Ben Thompson likes to point out that early websites were essentially static copies of physical world artifacts like newspapers and brochures. The web only reached its potential during the Web 2.0 era when developers discovered truly native capabilities that previous mediums couldn't match.

For example, the feed's infinite scrolling experience created a new canvas for Facebook and others to display ads. Real-time collaboration breathed life into once-solitary documents, enabling Google Docs, Trello, and others to create virtual workshops where teams create together. On-demand resource access enabled streaming services like Netflix to provide thousands of content options without waiting 3-5 days for a red envelope full of bits.

The emergence of LLMs has opened up new design space for products, enabling features that were previously impossible. Since ChatGPT made its splash in late 2022, we've had about two years of product teams experimenting with LLMs to see what would stick. Today, we are starting to see the shape of LLM-native capabilities that bring real value to users.

Let's explore 6 LLM-native capabilities that have emerged, how they're being used today, and where opportunities remain to deploy them in building better products.

1. Content Generation

Google's AI Overview for "Cybernetics"

Google Search's AI Overview demonstrates how LLMs excel at generating comprehensive content about given topics (even if they occasionally hallucinate details). Companies like Copy.ai and Jasper have embraced LLM-powered content generation to help create marketing materials.

Personalization through memory and context represents one of the most promising frontiers for LLM-powered products. ChatGPT's conversation memory showed us just the beginning, the ability to maintain context and adapt responses based on user history opens up new possibilities for user experience. Imagine hotel listings that don't just filter results, but completely reframe their content based on your preferences: highlighting the quiet workspace for business travelers, emphasizing the kid-friendly amenities for families, or focusing on nearby nightlife for young tourists. This kind of dynamic, personalized content generation could transform how users expect to interact with products across every industry.

Personalization extends far beyond individual user preferences. Enterprise tools like Glean are pioneering organization-wide personalization by tapping into company wikis, internal documentation, and proprietary data. This creates an entirely new category of contextual intelligence. Where responses aren't just personalized to you, but to your role, your team's terminology, your company's processes, and your organization's collective knowledge. A developer asking about 'deployment' gets answers specific to their company's CI/CD pipeline, while a sales rep sees information about their team's deployment playbooks.

2. Pattern Parsing

The second key capability is extracting information from unstructured documents. The chat transcript titles on ChatGPT or Claude.ai offer excellent examples of this functionality.
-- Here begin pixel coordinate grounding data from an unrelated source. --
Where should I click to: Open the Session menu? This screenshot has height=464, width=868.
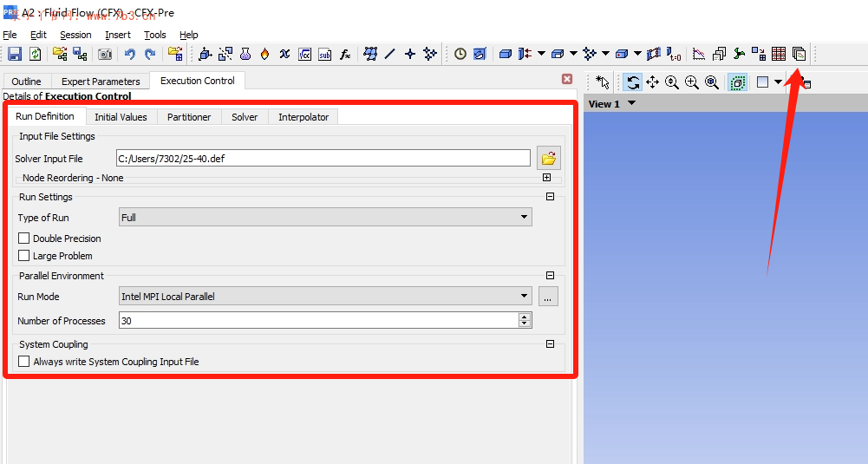point(75,35)
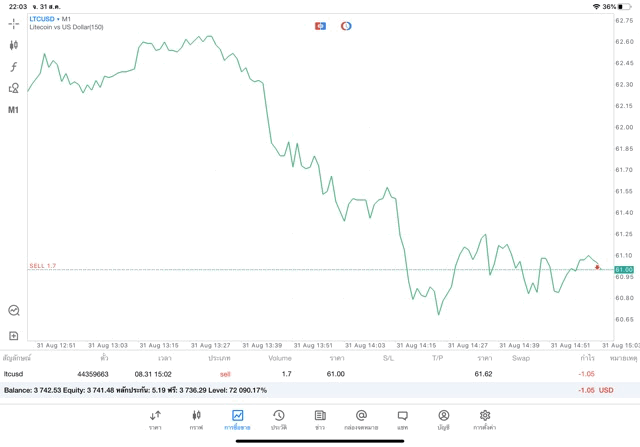Click the new order add icon at lower left
The width and height of the screenshot is (640, 447).
(x=14, y=336)
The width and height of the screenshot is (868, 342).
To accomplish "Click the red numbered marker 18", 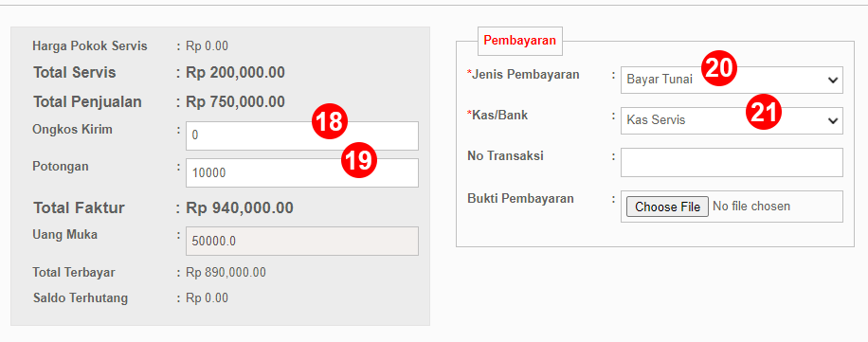I will point(330,122).
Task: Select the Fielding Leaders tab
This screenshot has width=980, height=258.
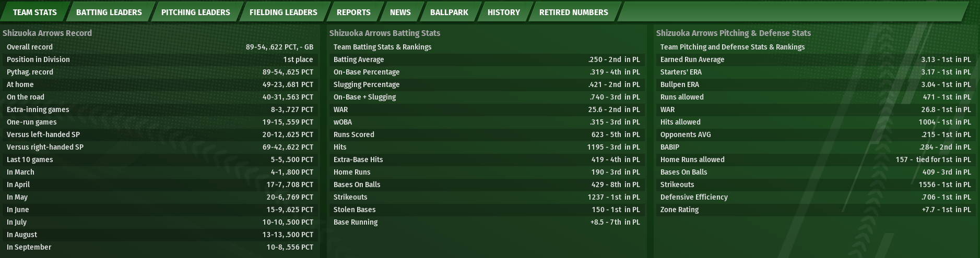Action: click(283, 12)
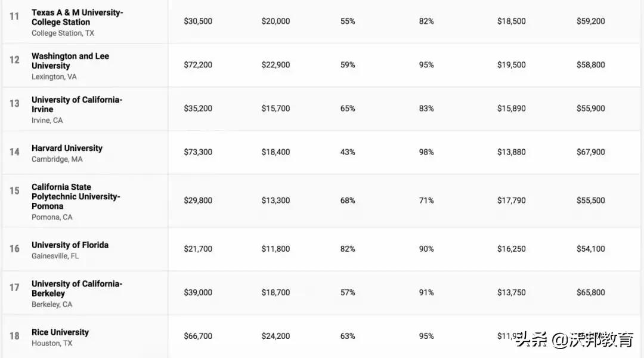Image resolution: width=644 pixels, height=358 pixels.
Task: Click rank number 17 in the list
Action: [x=14, y=288]
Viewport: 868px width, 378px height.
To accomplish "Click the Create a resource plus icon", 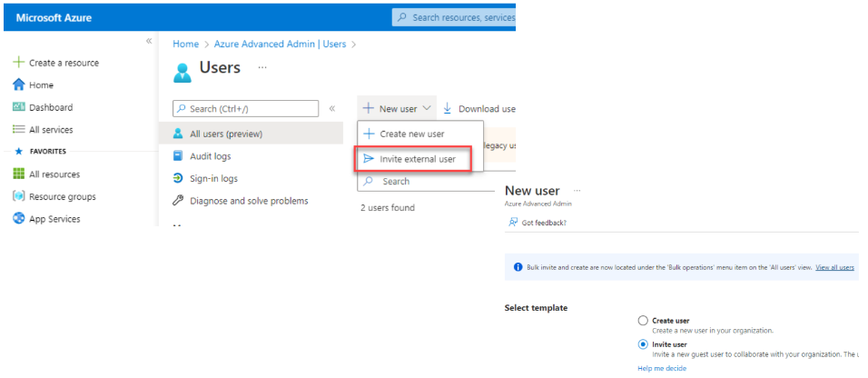I will coord(18,63).

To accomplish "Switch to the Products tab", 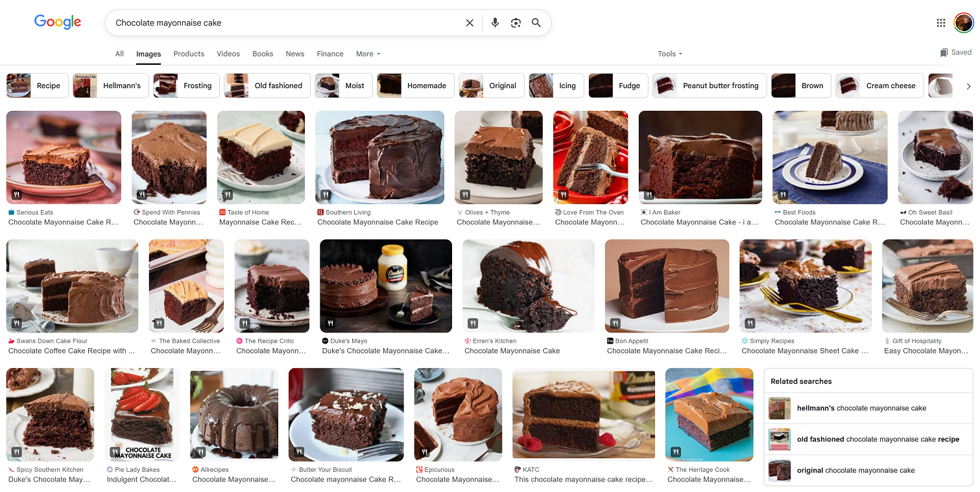I will point(189,54).
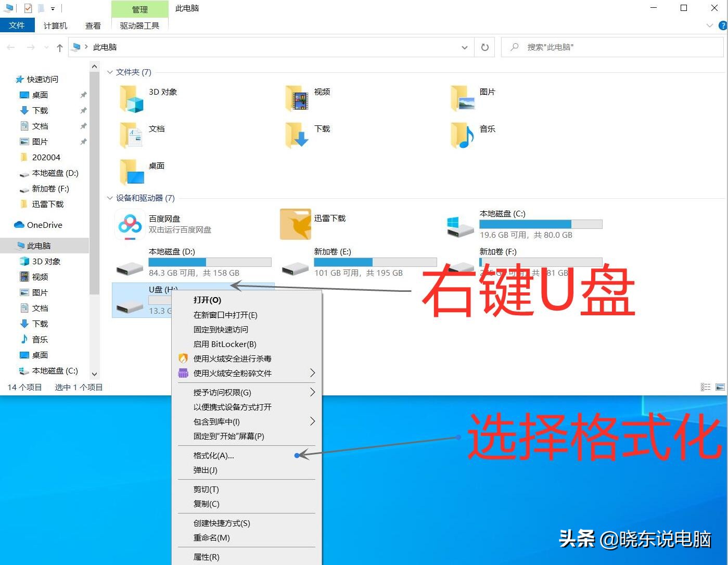The image size is (728, 565).
Task: Collapse the 文件夹 (7) section
Action: coord(110,72)
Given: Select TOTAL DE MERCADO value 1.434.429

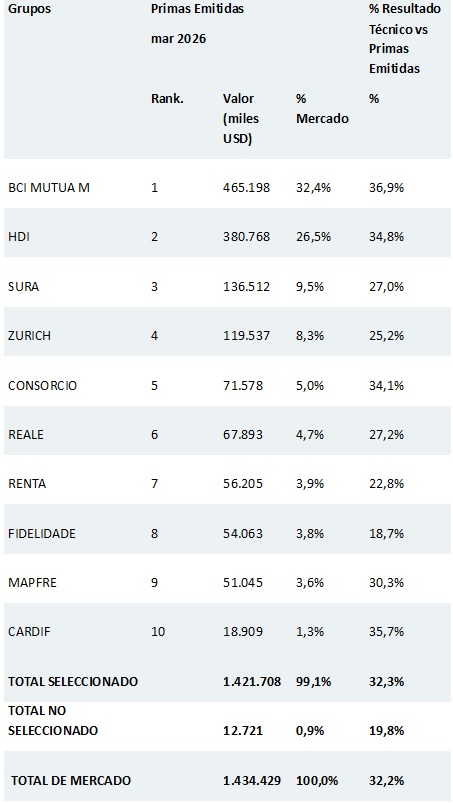Looking at the screenshot, I should point(252,780).
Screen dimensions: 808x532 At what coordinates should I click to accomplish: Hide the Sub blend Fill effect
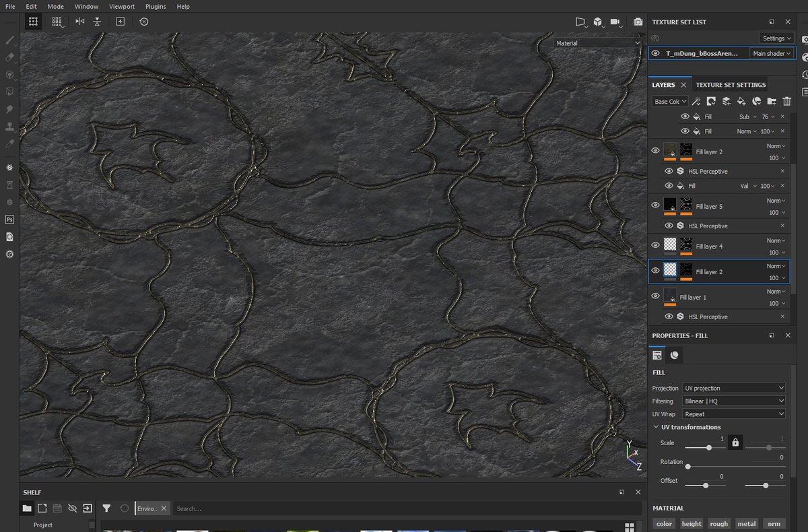coord(685,117)
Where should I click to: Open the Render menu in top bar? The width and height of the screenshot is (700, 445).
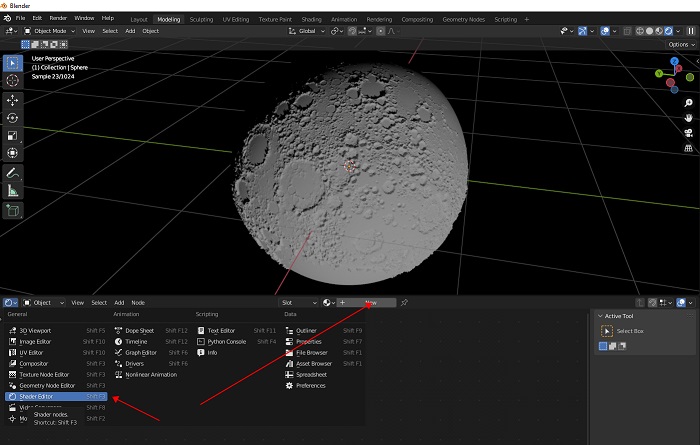point(58,18)
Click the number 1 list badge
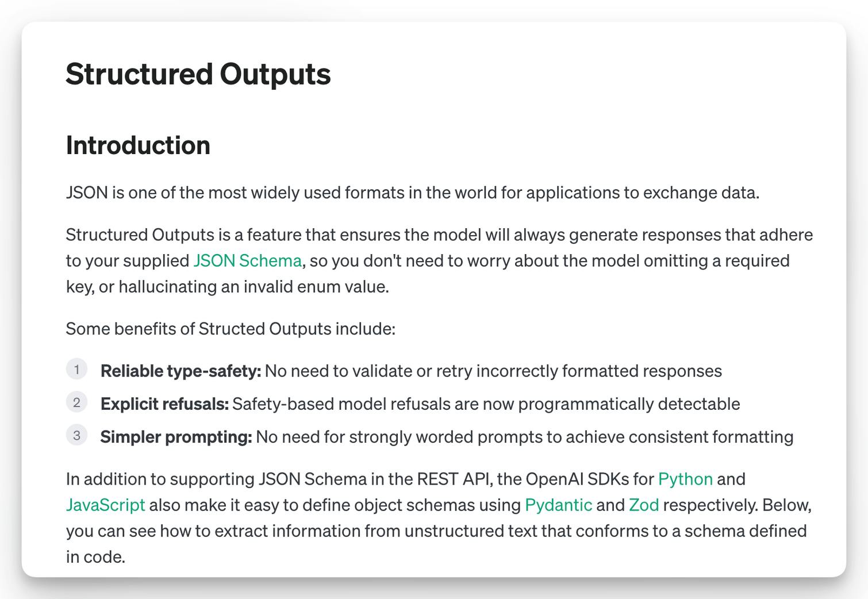 coord(76,369)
Claude's recent chat tiles with LLM extracted titles

While Google Docs had a pre-LLM version of this (suggesting document titles based on first sentences), it relied on simple context clues. LLMs enable more sophisticated parsing. Imagine automatically extracting the purpose of a SQL worksheet, using the existing select queries to give it a meaningful name like "May 2024 visitor count exploration" instead of "2024-06-05 11:12:03am". That will be vastly more helpful months later when you are looking through your past worksheets to reconstruct a similar query.

Less visible but equally important are the various libraries and APIs that make it easy to extract structured information from LLM-generated content, bridging the gap to traditional programming tools and existing services.

Quick wins in this space could include helping to name scratchpad worksheets, providing context for screenshots in macOS, or upgrading any automatically generated filename (timestamps, hashes or ids) with richer context.

3. Intent Translation

Intent Translation helps users achieve their goals by converting natural language descriptions into precise commands supported by the system. GitHub Copilot exemplifies this, helping developers write code based on descriptions and context. Any tool with a complex query language can benefit from Intent Translation, helping both newcomers and experts become productive faster.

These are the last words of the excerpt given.